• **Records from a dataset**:

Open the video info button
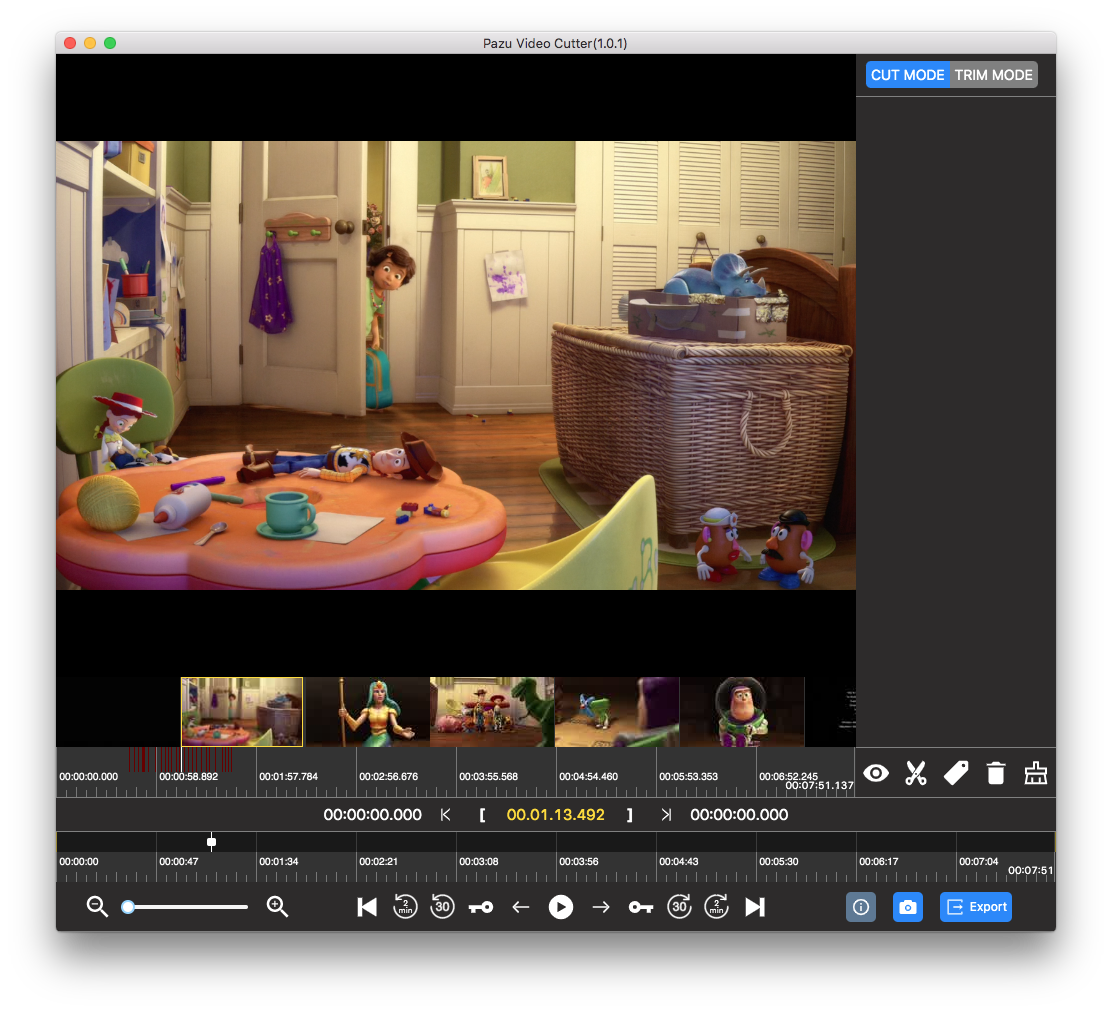This screenshot has height=1012, width=1112. [x=861, y=907]
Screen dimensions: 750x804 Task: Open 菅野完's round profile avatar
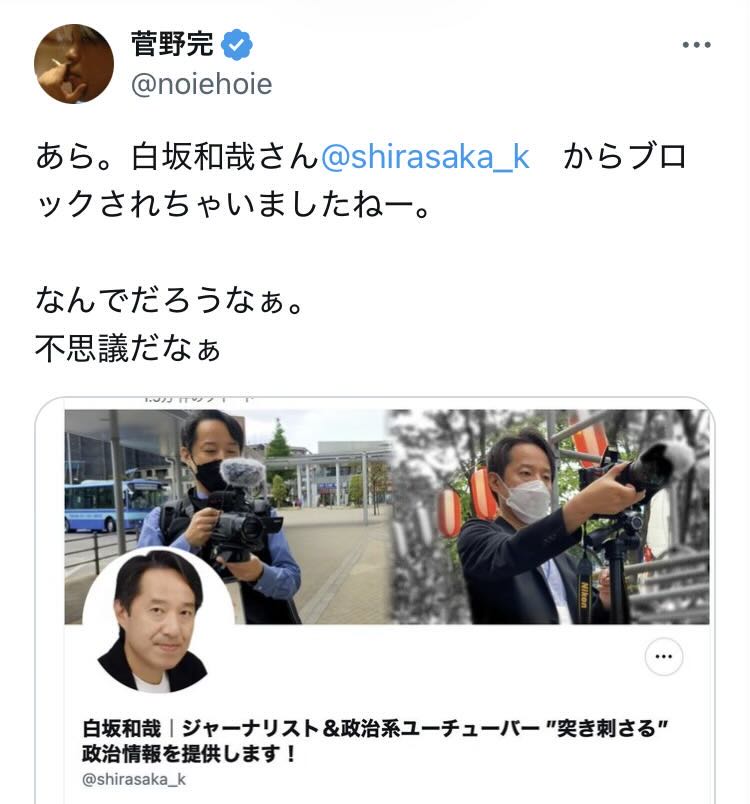point(74,64)
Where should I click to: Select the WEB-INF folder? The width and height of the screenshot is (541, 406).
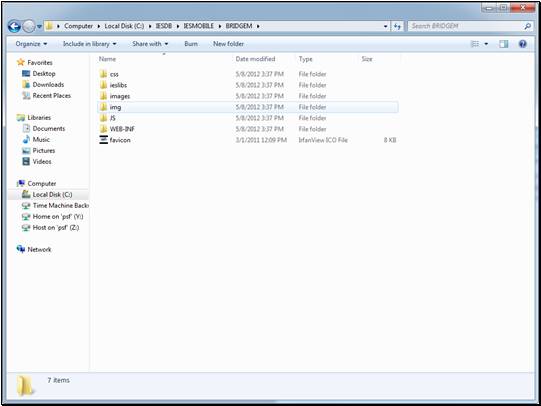[x=122, y=129]
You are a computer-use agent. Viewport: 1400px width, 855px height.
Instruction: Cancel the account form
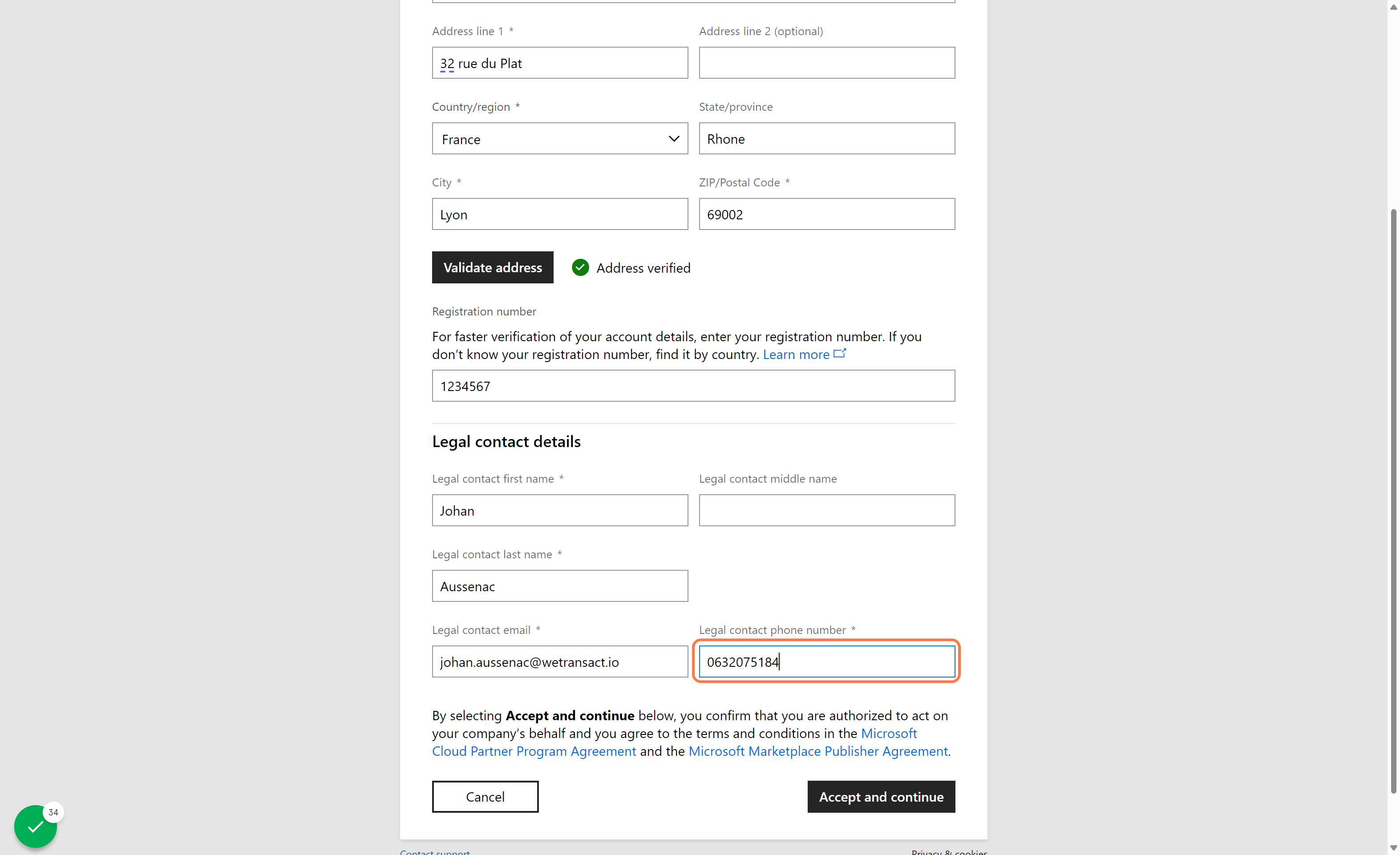(x=485, y=796)

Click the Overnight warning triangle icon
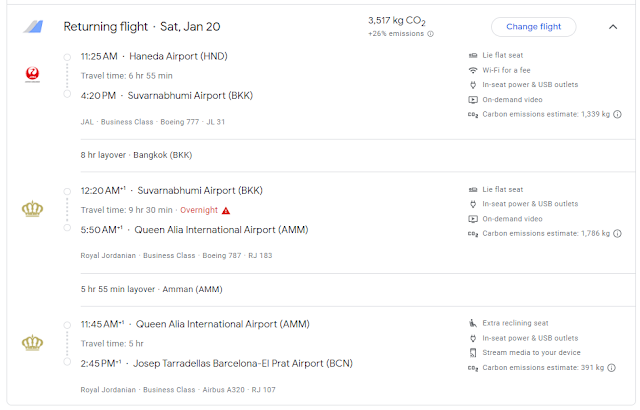coord(226,210)
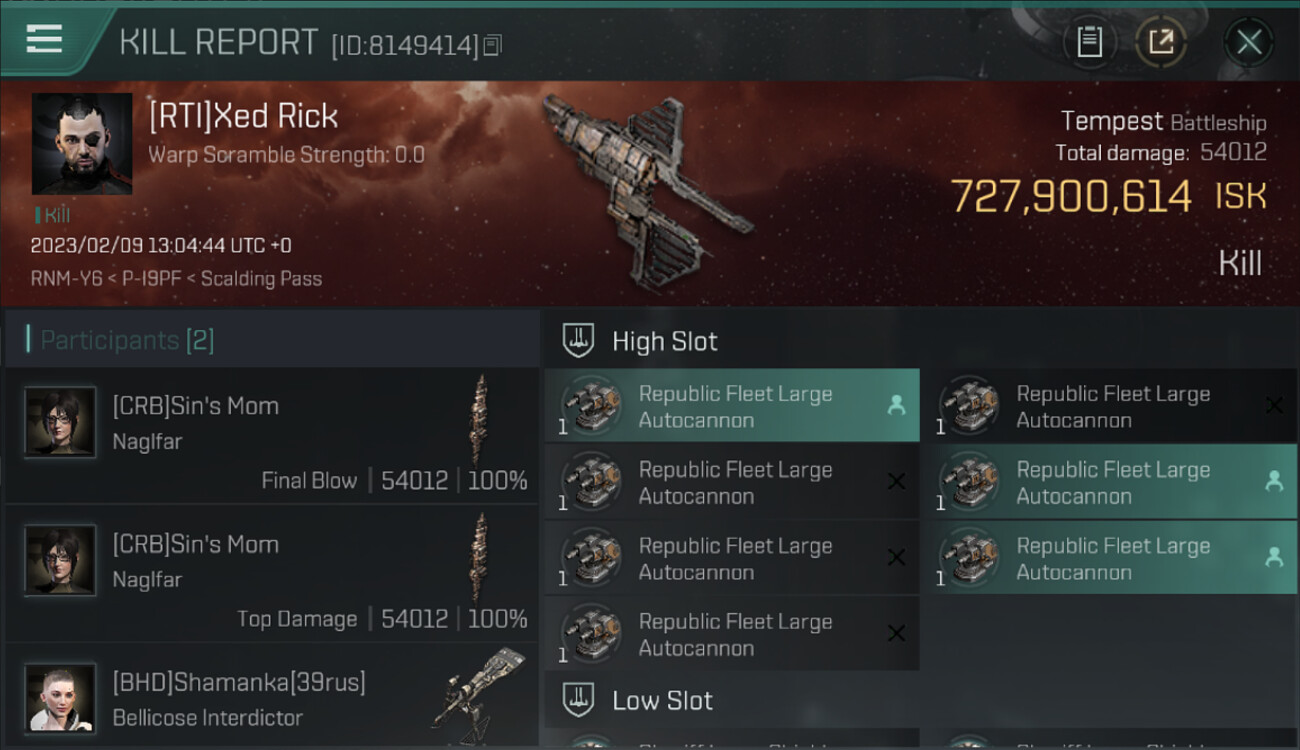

• **REQUIREMENT**: What you return must match the records above exactly, minus any images.

• **ANSWER FOR THE TASK**:
Open the video info button
This screenshot has height=1012, width=1112. [x=861, y=907]
Screen dimensions: 750x804 Task: Open 菅野完's round profile avatar
point(74,64)
Where should I click to: Select the WEB-INF folder? The width and height of the screenshot is (541, 406).
[x=122, y=129]
You are a computer-use agent. Viewport: 1400px width, 855px height.
Instruction: Cancel the account form
(x=485, y=796)

Click the Overnight warning triangle icon
coord(226,210)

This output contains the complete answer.